The invention belongs to the technical field of polymer composite materials, and relates to the preparation of hydrogels, in particular to a preparation method of acrylic acid composite polysaccharide hydrogels. Including: dissolve sodium hydroxide per 5 mL of deionized water, then measure 5 mL of acrylic acid in equal proportions, add acrylic acid dropwise in an ice-water bath for neutralization, and obtain solution A after the degree of neutralization reaches 65-80%; mL deionized water ultrasonically dissolves chitosan and dextran, and prepares a solution of 0.1-1.6wt% chitosan and 1-4wt% dextran to obtain solution B; solution B is poured into solution A and mixed to obtain solution C , add the initiator and stir evenly, then add the cross-linking agent to dissolve, after sonicating at 65-85 ℃ for 3-4 h, a crude hydrogel sample is obtained; soak the crude sample in absolute ethanol for 10 h, vacuum dry at 60 ℃ for 24 h, grind Powder and dry. The method of the invention is simple, environmentally friendly, easy to operate, low in cost, and does not generate a large amount of waste water that pollutes the environment. The prepared hydrogel has good performance and is suitable for industrial production.
Description
Technical field
The invention belongs to technical field of polymer composite materials, be related to hydrogel preparation more particularly to a kind of acrylic acid
The preparation method and applications of complex polysaccharide class hydrogel.
Background technique
Chitosan (chitosan) is also known as chitosan, is chitin (chitin) warp being widely present by nature
Cross what deacetylation obtained, chemical name is Chitosan (1-4) -2- amino-B-D glucose.From Frenchman in 1859
After Rouget obtains chitosan first, the biological functionality and compatibility of this natural polymer, blood compatibility, safety,
The excellent performances such as microbic resolvability are by all trades and professions extensive concern, in medicine, food, chemical industry, cosmetics, water process, metal
It extracts and the application study of the numerous areas such as recycling, biochemical and biomedical engineering achieves major progress.Chitosan is that have
Polyhydroxy-OH, polyamino-NH2The high-molecular compound of structure, this make it application it is very extensive, can occur aoxidize, be alkylated,
The reaction such as graft copolymerization, esterification, condensation, sulfonation.

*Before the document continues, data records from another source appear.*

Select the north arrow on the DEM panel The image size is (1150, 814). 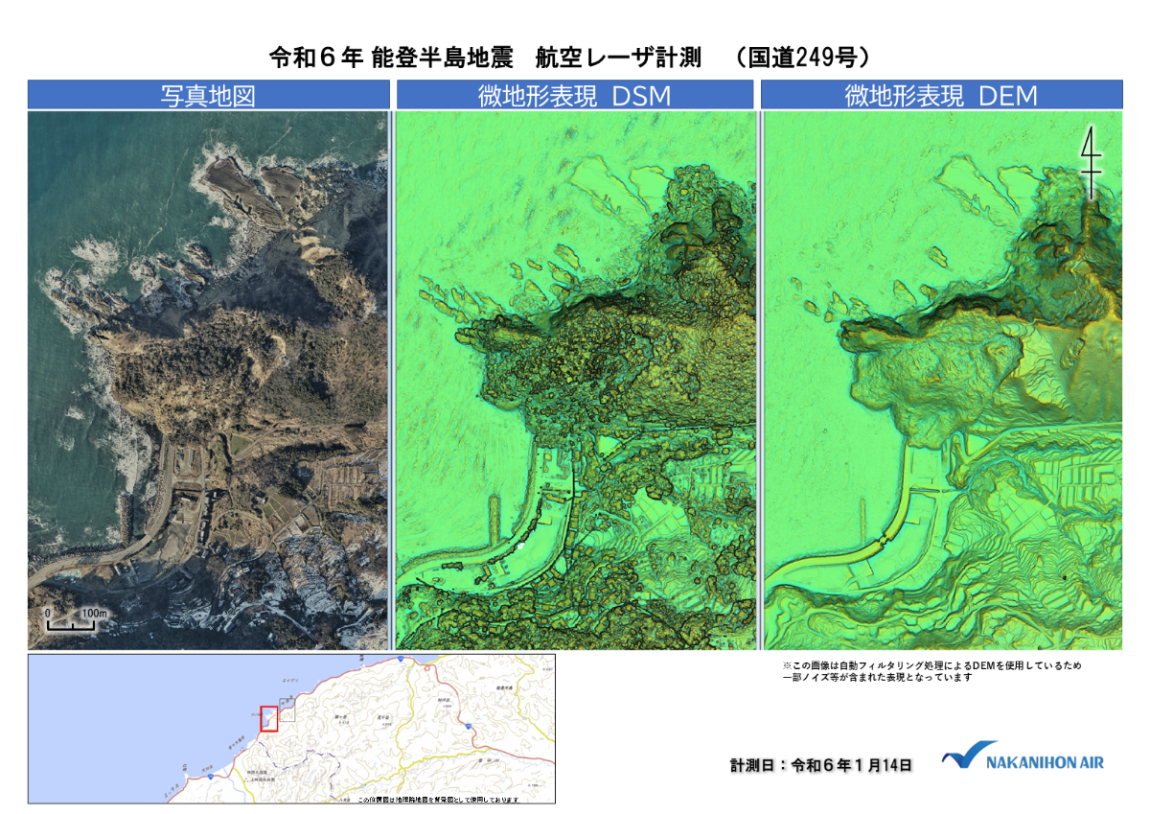1090,160
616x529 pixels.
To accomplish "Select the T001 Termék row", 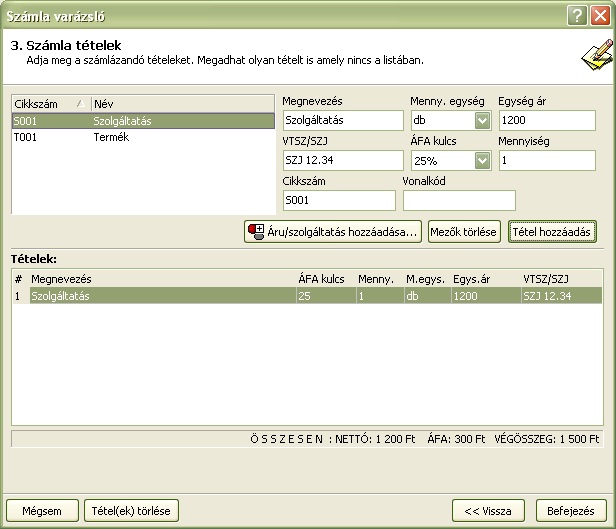I will [x=140, y=138].
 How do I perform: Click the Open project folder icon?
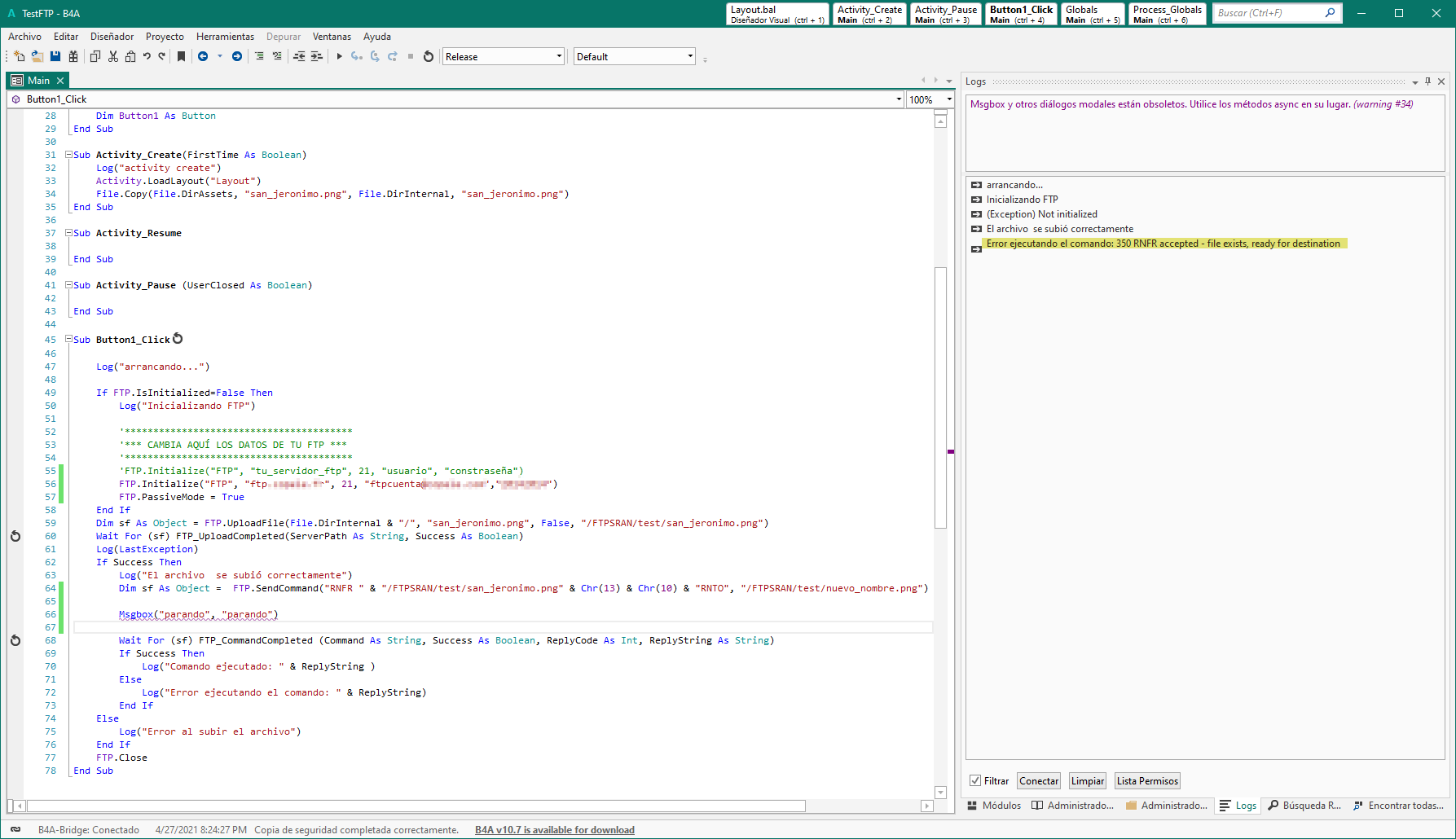(x=37, y=56)
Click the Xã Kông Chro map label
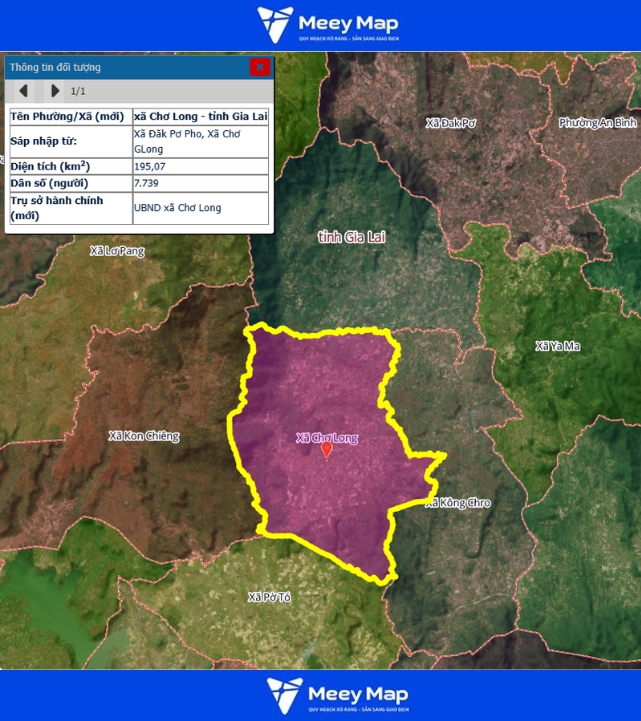Viewport: 641px width, 721px height. [x=459, y=502]
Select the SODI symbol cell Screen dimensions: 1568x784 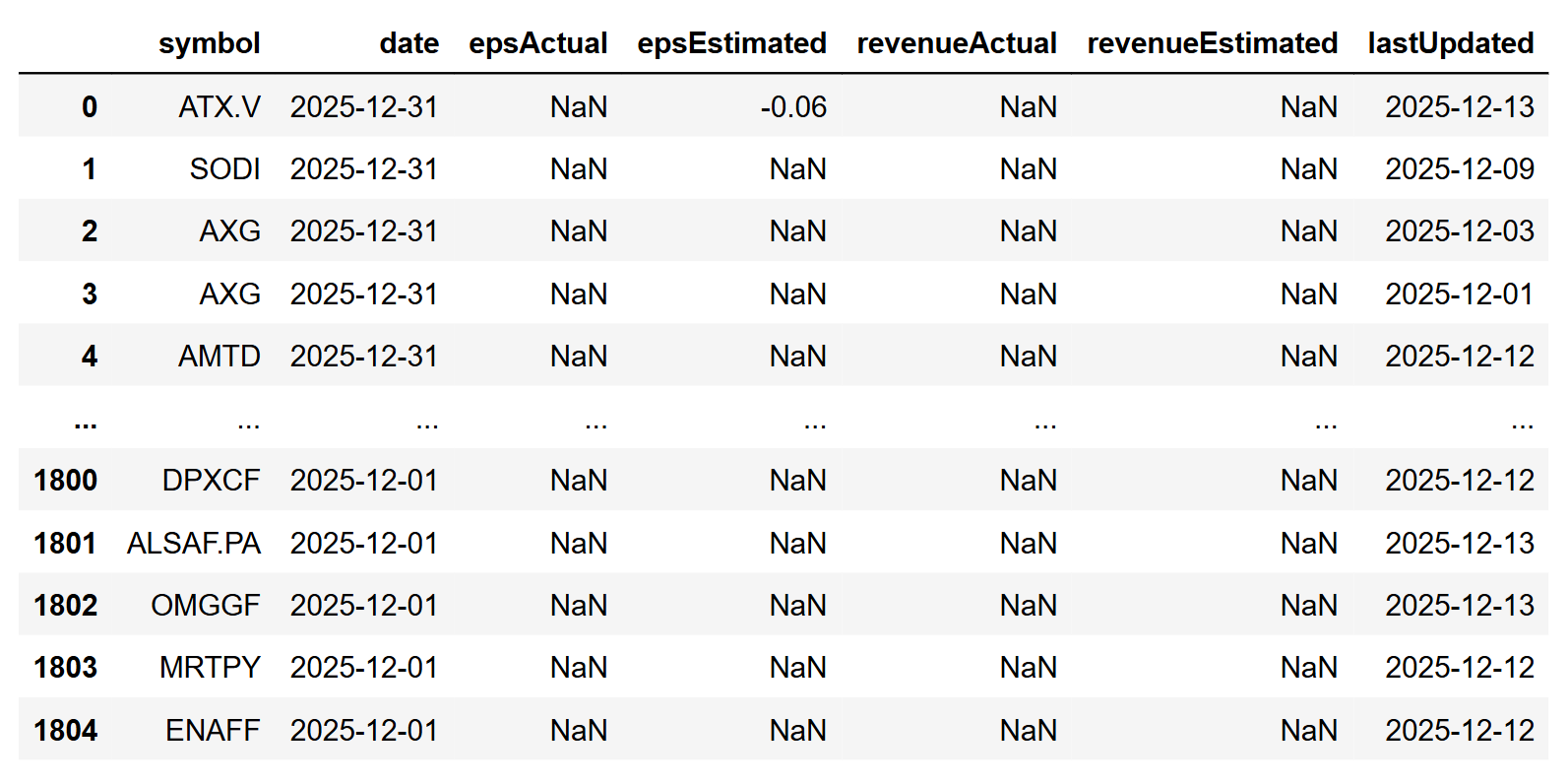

Glucan (dextran) is the oligomeric polysaccharide formed by multiple glucose polycondensations, has single glucose all
Advantage possesses more active function groups since it is polymer, this keeps it more active in chemical reaction, can occur more
Kind reaction, e.g., esterification, hydrolysis, sulfonation, alkylation, graft copolymerization etc..Glucan has good biocompatibility, in medical treatment
Aspect is widely used.
In conclusion acrylic acid and two kinds of polysaccharide composites form hydrogel, itself item of hydrogel can be greatly improved
Performance, more hydrophilic radical increase substantially hydrogel water retention property can, and polysaccharide provides more functional groups, make
It is more superior in the performance of the applications such as adsorption treatment heavy metal ion, dyestuff, ammonia.
Summary of the invention
In view of the above-mentioned deficiencies in the prior art, the purpose of the present invention is be anti-with acrylic acid, chitosan, glucan
Monomer is answered, initiator and crosslinking agent is added, utilizes the method synthetic hydrogel of ultrasonic wave added.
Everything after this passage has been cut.